In terms of actual glitches, I noted the occasional ragdoll malfunction after I’d kill an enemy, with their limbs stretching out as they spasmed on the ground. However, the bigger problem lies in the enemy AI. To further illuminate the stealth system’s frivolity, some segments have enemies with radically different levels of awareness on patrol. On more than one occasion I found myself tailing a guard oblivious to my presence while his colleague stood in wait, gun pointed straight at me behind his fellow guard who simply continued strutting along, whistling as if nothing was going on. Guards will note bodies on the floor, but the fact that they don’t react to what one another is doing not only breaks immersion, it also potentially entraps you in an ambush you cannot possibly anticipate.
There are good ideas here, but they aren’t evenly spread across the game. While I genuinely enjoyed the first issue’s mix of storytelling, narrative choices, and platforming, the game devolves into an uninteresting side-scrolling shooter by the second. Certain aspects of the gameplay are given more attention than others, and by Issue 4 I’d practically forgotten about QTEs and branching choices altogether. At least the final chapter restores a degree of variety, and the way the story concludes is genuinely satisfying in its own macabre sort of way. This climax is followed by a brilliantly done interactive social media segment, furthering the sense of hopelessness for the Liberated, but it doesn’t quite make up for the uneven slog it took to get there.

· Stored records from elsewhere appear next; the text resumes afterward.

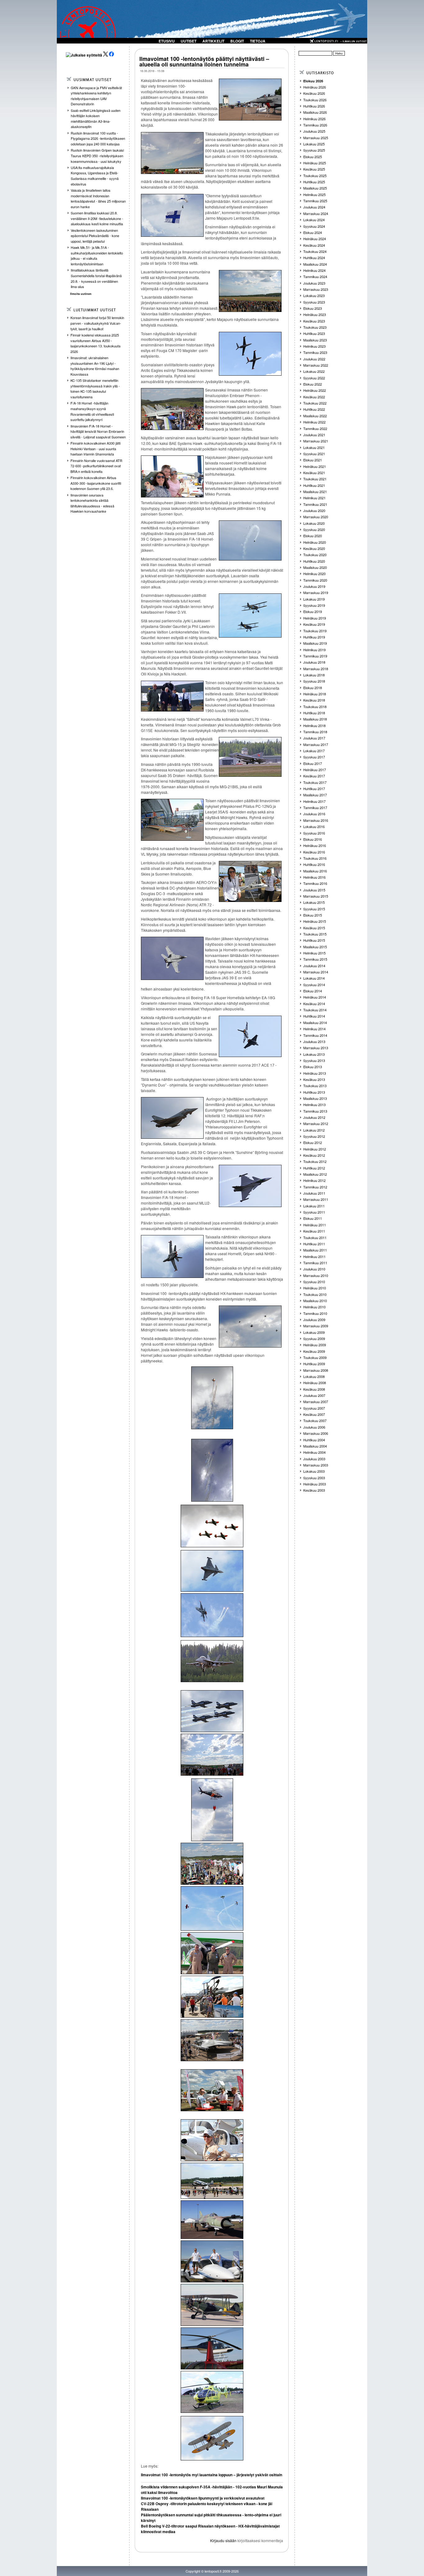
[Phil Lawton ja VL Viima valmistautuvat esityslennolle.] (212, 2305)
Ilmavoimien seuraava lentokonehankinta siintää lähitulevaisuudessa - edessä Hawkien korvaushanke (92, 503)
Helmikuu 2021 (314, 497)
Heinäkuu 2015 (314, 921)
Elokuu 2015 (312, 915)
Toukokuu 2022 (315, 402)
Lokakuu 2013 (314, 1054)
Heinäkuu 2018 (314, 693)
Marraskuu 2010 (315, 1275)
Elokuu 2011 (312, 1218)
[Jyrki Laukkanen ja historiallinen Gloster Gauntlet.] (212, 2438)
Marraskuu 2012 (315, 1123)
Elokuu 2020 (312, 535)
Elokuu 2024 (312, 232)
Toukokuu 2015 (315, 933)
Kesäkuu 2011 (314, 1231)
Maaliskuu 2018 (315, 718)
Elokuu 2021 (312, 459)
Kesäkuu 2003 (314, 1490)
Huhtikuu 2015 (314, 940)
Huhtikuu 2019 (314, 636)
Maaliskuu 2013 (315, 1098)
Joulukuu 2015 (314, 889)
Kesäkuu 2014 (314, 1003)
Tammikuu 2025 (315, 200)
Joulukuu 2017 (314, 737)
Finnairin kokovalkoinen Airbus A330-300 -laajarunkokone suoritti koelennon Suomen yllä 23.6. (95, 483)
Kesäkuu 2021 (314, 472)
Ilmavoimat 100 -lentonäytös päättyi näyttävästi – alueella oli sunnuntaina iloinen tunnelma (204, 61)
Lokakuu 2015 (314, 902)
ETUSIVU (167, 41)
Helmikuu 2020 (314, 573)
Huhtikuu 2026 (314, 105)
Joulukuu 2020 (314, 510)
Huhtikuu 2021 (314, 485)
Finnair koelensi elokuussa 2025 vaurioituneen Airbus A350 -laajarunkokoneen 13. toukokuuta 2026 (95, 343)
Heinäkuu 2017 (314, 769)
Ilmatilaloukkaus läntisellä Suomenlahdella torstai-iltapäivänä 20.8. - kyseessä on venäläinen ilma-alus (96, 278)
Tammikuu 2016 (315, 883)
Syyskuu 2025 (314, 150)
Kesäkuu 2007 (314, 1414)
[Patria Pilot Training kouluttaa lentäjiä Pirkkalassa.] (212, 2140)
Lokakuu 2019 (314, 599)
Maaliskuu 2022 (315, 415)
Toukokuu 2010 (315, 1294)
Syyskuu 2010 (314, 1281)
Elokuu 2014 (312, 990)
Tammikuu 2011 (315, 1262)
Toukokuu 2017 (315, 782)
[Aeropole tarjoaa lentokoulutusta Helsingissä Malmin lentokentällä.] (212, 2090)
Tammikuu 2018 (315, 731)
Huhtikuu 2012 (314, 1167)
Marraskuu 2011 (315, 1199)
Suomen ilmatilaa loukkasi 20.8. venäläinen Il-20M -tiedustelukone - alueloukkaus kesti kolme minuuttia (97, 218)
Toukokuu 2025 (315, 175)
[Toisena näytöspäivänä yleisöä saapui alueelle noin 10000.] (212, 1864)
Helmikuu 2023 (314, 346)
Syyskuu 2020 (314, 529)
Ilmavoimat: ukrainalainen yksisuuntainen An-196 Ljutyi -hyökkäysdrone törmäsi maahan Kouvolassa (94, 366)
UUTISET (188, 41)
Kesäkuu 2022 (314, 396)
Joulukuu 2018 (314, 662)
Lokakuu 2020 (314, 523)
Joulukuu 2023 (314, 283)
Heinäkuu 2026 (314, 87)
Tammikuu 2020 (315, 580)
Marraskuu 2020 (315, 516)
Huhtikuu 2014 (314, 1015)
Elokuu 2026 (313, 81)
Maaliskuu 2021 (315, 491)
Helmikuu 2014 (314, 1028)
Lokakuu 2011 (314, 1205)
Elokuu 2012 (312, 1142)
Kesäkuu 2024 (314, 245)
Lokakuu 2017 (314, 750)
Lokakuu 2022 (314, 371)
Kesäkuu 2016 (314, 851)
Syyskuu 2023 (314, 302)
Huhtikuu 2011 (314, 1243)
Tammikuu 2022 (315, 428)
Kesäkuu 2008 (314, 1389)
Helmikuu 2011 (314, 1256)
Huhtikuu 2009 (314, 1363)
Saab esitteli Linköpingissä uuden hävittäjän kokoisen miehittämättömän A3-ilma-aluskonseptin (95, 118)
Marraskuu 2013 (315, 1047)
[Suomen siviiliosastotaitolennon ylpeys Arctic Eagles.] (212, 1908)
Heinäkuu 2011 (314, 1224)
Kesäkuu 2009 (314, 1351)
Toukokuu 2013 (315, 1085)
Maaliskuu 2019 (315, 643)
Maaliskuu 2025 (315, 187)
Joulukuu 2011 (314, 1193)
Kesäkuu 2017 (314, 775)
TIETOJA (257, 41)
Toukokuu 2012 (315, 1161)
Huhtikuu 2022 (314, 409)
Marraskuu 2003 (315, 1464)
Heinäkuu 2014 (314, 997)
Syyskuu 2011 (314, 1212)
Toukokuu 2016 (315, 858)
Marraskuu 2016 (315, 820)
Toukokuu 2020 (315, 554)
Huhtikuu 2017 (314, 788)
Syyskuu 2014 (314, 984)
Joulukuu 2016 (314, 813)
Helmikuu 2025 (314, 194)
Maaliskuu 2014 (315, 1022)
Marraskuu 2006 (315, 1433)
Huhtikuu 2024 (314, 257)
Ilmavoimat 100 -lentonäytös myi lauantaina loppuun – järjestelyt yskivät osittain (211, 2475)
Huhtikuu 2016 (314, 864)
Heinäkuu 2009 (314, 1344)
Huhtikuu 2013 (314, 1092)
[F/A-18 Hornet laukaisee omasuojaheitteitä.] (212, 1615)
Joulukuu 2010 (314, 1268)
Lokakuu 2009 (314, 1332)
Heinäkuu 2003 (314, 1483)
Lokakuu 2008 (314, 1376)
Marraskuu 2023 (315, 289)
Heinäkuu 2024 (314, 238)
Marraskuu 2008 (315, 1370)
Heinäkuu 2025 (314, 162)
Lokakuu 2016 (314, 826)
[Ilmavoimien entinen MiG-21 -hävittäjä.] (212, 2219)
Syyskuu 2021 (314, 453)
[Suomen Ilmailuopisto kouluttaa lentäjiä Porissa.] (212, 2261)
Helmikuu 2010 (314, 1306)
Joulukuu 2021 (314, 434)
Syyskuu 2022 (314, 377)
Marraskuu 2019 (315, 592)
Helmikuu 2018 (314, 725)
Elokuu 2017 (312, 763)
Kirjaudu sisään (223, 2540)
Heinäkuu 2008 (314, 1382)
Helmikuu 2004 (314, 1452)
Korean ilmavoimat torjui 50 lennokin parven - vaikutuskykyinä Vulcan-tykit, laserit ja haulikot (97, 323)
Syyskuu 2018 (314, 681)
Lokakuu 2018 (314, 674)
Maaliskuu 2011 (315, 1249)
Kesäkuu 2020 (314, 548)
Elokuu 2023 (312, 308)
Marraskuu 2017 (315, 744)
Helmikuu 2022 (314, 421)
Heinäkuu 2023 (314, 314)
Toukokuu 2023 (315, 327)
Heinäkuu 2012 (314, 1148)
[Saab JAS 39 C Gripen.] (212, 1571)
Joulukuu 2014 (314, 965)
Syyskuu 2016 (314, 832)
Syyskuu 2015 (314, 908)
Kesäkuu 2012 (314, 1155)
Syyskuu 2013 (314, 1060)
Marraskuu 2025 (315, 137)
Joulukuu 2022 (314, 358)
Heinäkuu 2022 (314, 390)
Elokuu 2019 (312, 611)
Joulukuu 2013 (314, 1041)
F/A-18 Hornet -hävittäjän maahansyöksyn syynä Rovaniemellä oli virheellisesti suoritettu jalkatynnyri (92, 411)
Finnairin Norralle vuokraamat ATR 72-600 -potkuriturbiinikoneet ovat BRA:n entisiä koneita (96, 466)
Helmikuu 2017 (314, 801)
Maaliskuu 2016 (315, 870)
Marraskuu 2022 (315, 365)
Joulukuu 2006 (314, 1427)
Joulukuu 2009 (314, 1319)
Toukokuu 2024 (315, 251)
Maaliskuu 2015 (315, 946)
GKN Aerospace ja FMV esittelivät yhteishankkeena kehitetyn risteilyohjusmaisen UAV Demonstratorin (96, 96)
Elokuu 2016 (312, 839)
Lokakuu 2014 (314, 978)
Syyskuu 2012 (314, 1136)
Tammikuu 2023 (315, 352)
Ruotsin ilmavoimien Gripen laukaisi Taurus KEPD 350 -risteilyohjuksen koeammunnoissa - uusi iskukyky (97, 155)
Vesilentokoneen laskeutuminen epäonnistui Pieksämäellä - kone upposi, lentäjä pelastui (95, 236)
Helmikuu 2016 (314, 877)
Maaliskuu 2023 (315, 339)
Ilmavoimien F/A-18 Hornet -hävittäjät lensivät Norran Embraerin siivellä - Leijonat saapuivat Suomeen (98, 431)
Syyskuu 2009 (314, 1338)
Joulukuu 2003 (314, 1458)
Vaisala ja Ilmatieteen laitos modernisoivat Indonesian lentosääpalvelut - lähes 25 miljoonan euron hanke (98, 198)
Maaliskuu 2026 (315, 112)
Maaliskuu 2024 (315, 264)
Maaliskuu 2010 (315, 1300)
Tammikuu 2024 (315, 276)
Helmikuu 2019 (314, 649)
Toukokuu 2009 (315, 1357)
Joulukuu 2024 (314, 206)
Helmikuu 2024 (314, 270)
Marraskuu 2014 (315, 971)
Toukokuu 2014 (315, 1009)
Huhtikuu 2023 (314, 333)
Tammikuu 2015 (315, 959)
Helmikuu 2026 (314, 118)
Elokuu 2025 (312, 156)
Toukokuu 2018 (315, 706)
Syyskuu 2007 (314, 1408)
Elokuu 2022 (312, 384)
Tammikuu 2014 (315, 1035)
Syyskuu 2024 (314, 226)
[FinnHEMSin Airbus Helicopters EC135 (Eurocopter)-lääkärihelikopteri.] (212, 2392)
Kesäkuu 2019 (314, 624)
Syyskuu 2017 (314, 756)
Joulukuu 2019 (314, 586)
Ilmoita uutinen (81, 294)
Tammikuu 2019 (315, 655)
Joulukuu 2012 (314, 1117)
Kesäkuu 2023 (314, 320)
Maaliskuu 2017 (315, 794)
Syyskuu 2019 (314, 605)
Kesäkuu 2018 (314, 700)
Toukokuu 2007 (315, 1420)
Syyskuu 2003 (314, 1477)
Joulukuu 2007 (314, 1395)
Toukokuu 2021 (315, 478)
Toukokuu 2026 (315, 99)
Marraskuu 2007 (315, 1401)
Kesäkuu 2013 (314, 1079)
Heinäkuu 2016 (314, 845)
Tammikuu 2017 (315, 807)
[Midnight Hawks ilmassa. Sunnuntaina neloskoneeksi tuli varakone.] (212, 1711)
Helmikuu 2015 (314, 952)
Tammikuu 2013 (315, 1111)
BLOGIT (237, 41)
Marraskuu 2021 (315, 440)
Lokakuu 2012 (314, 1130)
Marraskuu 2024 (315, 213)
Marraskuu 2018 (315, 668)
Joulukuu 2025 (314, 131)
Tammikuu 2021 (315, 504)
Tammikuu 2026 (315, 124)
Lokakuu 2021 (314, 447)
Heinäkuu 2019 (314, 617)
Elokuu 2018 (312, 687)
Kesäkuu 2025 (314, 169)
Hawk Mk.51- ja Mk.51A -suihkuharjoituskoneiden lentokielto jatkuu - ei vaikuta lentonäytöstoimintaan (97, 255)
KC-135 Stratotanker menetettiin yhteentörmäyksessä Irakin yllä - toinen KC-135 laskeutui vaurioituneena (95, 388)
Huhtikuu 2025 (314, 181)
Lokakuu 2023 (314, 295)
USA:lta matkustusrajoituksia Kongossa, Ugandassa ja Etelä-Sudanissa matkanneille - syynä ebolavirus (95, 175)
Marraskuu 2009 (315, 1325)
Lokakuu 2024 (314, 219)
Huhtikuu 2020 (314, 561)
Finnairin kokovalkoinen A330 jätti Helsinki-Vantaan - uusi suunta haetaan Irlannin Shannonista (95, 448)
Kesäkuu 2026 (314, 93)
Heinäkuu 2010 (314, 1287)
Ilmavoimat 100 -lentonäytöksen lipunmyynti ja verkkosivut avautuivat (202, 2498)
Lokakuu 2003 (314, 1471)
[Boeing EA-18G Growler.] (212, 1661)
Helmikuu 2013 (314, 1104)
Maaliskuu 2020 (315, 567)
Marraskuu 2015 (315, 896)
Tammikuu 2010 (315, 1313)
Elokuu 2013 (312, 1066)
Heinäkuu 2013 (314, 1073)
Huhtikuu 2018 (314, 712)
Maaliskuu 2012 (315, 1174)
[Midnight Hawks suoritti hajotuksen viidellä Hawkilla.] (212, 1755)
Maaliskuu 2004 (315, 1446)
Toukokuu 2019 (315, 630)
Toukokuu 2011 (315, 1237)
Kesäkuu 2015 (314, 927)
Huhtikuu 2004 (314, 1439)
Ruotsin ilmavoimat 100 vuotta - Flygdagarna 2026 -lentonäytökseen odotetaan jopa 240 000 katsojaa (98, 138)
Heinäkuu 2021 (314, 466)
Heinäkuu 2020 (314, 542)
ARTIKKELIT (213, 41)
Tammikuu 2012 (315, 1186)
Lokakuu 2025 (314, 143)
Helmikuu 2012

The game (not counting the two free DLC story add-ons, “For the Homeland” and “Glory to the Heroes”) only takes about three hours to complete on the Player difficulty setting (an easier difficulty setting, Reader, lessens the challenge levels of the shooting and QTE segments, and would likely result in a shorter play time), though trudging through Issues 2 and 3 made it feel almost twice that length. It's a shame so much time is spent shooting instead of platforming, solving puzzles, or choosing different paths. In the end, it won’t satisfy shooter fans looking for a grim Max Payne-style neo-noir piece, nor will it entice adventure game enthusiasts with its limited implementation of puzzles and unbalanced narrative interaction. There is a thoughtful and interesting story here with a few interesting gameplay elements sprinkled in, and it’s backed by a very respectable graphic novel presentation. Unfortunately, the positives are buried beneath lengthy stretches of tedium and frustration, making Liberated hard to recommend.